### Brief
In the text below about the proposed Verizon sale, translate this sentence into Spanish: "Verizon is proposing to sell its holdings in Vermont, as well as in Maine and New Hampshire, to FairPoint."

For More Information: Jeff Miller or Candice Johnson, CWA Communications, 202-434-1168. jmiller@cwa-union.org and cjohnson@cwa-union.org

The full testimony is available at:

http://files.cwa-union.org/national/verizon/20070524_VTPSB_KenPeres.pdf

http://files.cwa-union.org/national/verizon/20070524_VTPSB_RandyBarber.pdf

Montpelier, Vermont -- In testimony to the State of Vermont Public Service Board, the Communications Workers of America and the International Brotherhood of Electrical Workers made a strong case as to why the board should deny the proposed transaction between Verizon New England and FairPoint Communications.

Verizon is proposing to sell its holdings in Vermont, as well as in Maine and New Hampshire, to FairPoint. Unions, community organizations, elected officials and other concerned citizens oppose this sale, citing concerns about quality and maintenance of service for customers.

### Data block
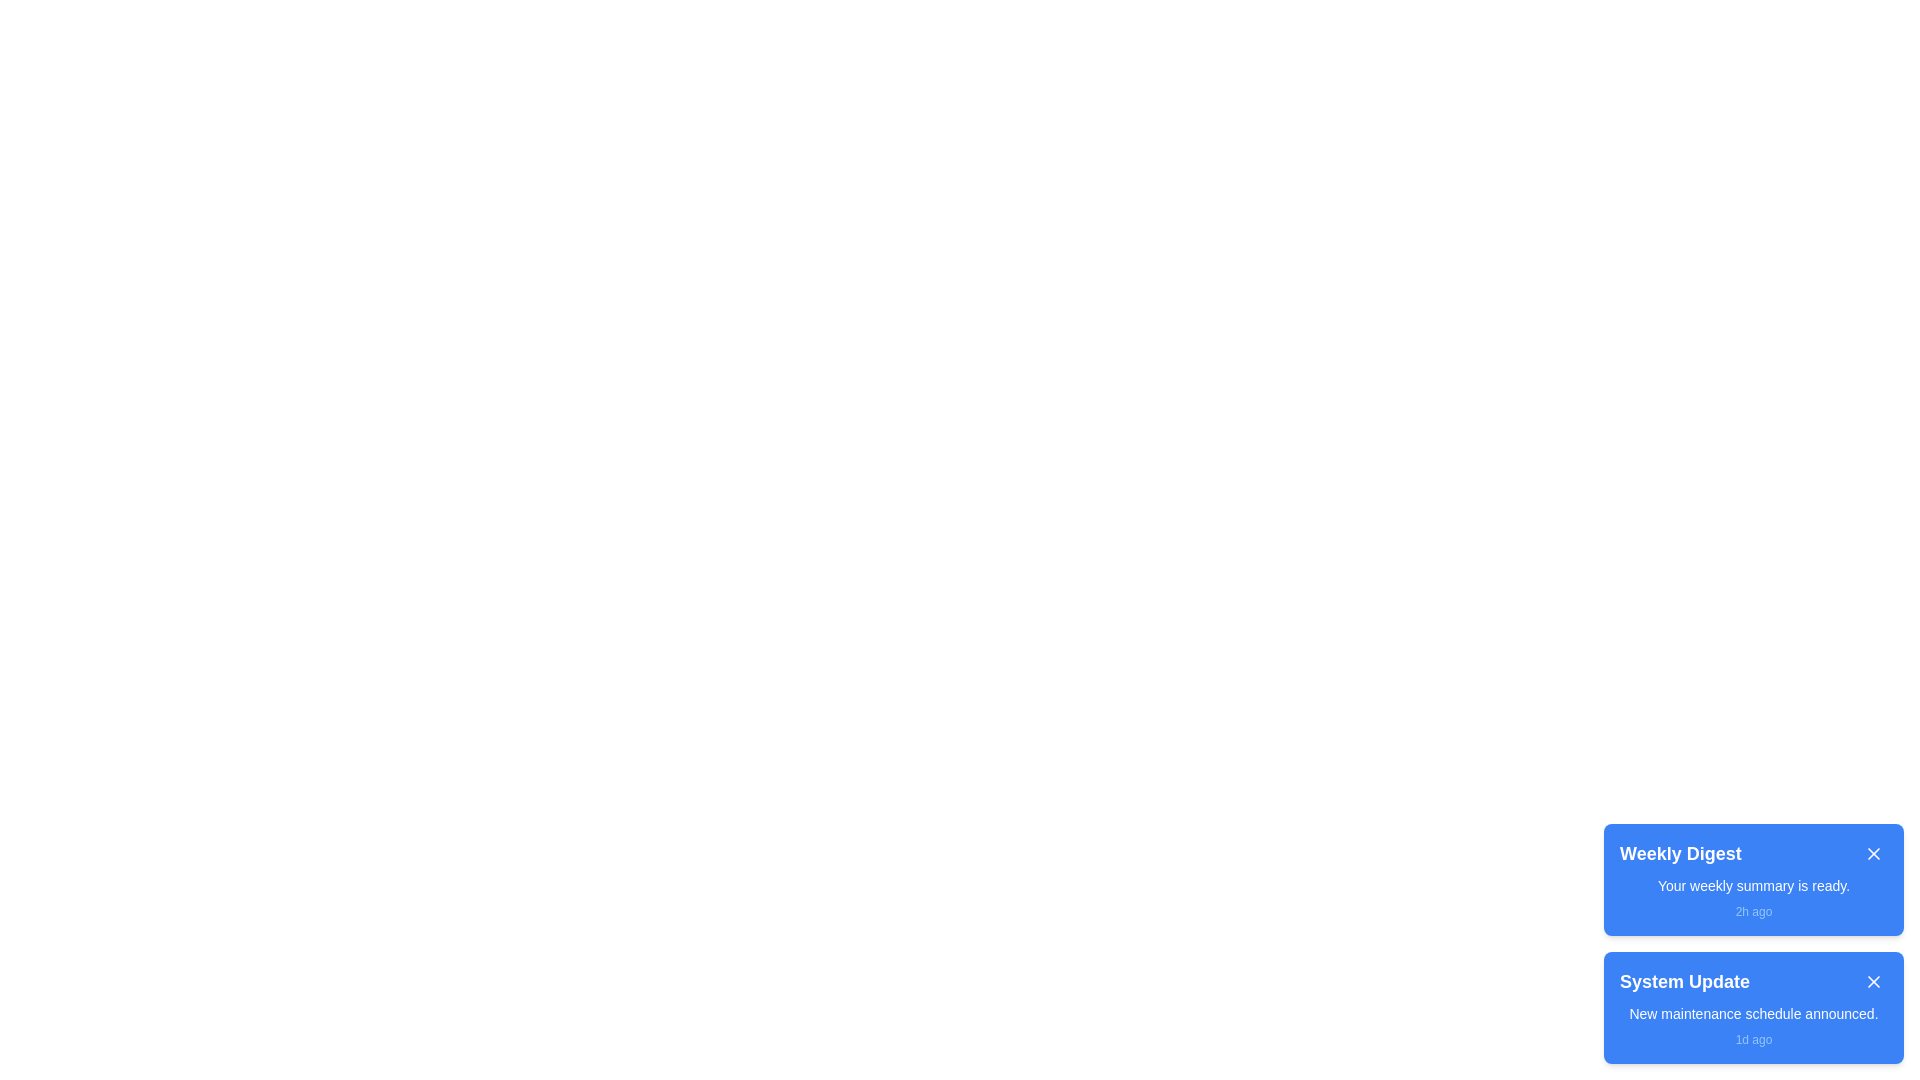 This screenshot has width=1920, height=1080. I want to click on close button of the notification titled System Update, so click(1872, 981).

### Finished task
Verizon propone vender sus activos en Vermont, así como en Maine y New Hampshire, a FairPoint.